YOUR GOAL >> For this exercise, retype every record below exactly and keep the pictures out.

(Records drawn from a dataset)
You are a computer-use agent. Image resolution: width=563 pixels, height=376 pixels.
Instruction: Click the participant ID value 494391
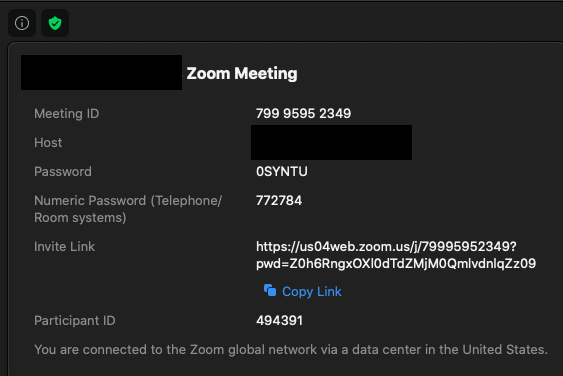(279, 320)
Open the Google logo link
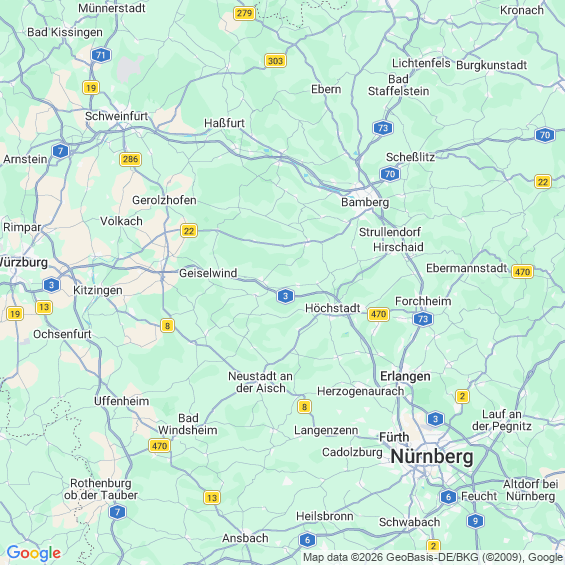 [x=34, y=553]
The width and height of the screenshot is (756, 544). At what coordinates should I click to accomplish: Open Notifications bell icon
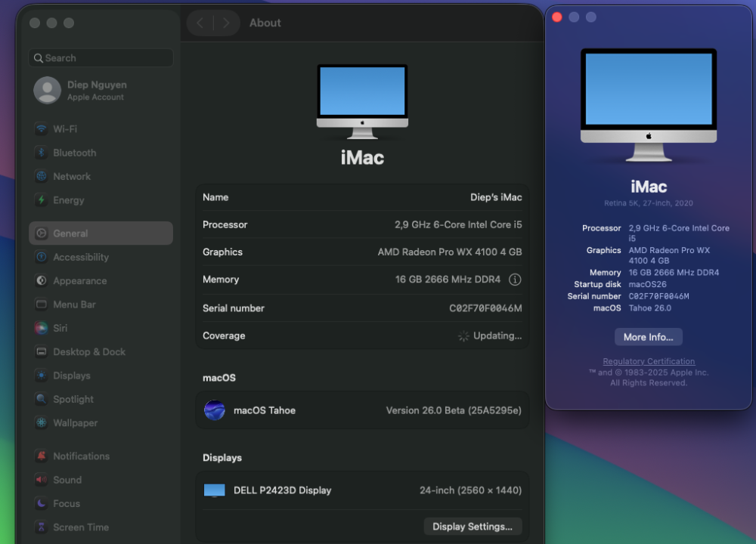point(42,456)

WRITTEN SOLUTION >>
You are a computer-use agent. Image resolution: width=563 pixels, height=376 pixels.
Instruction: Click the participant ID value 494391
(279, 320)
Open the Google logo link
 [x=34, y=553]
The width and height of the screenshot is (756, 544). At what coordinates should I click to accomplish: Open Notifications bell icon
point(42,456)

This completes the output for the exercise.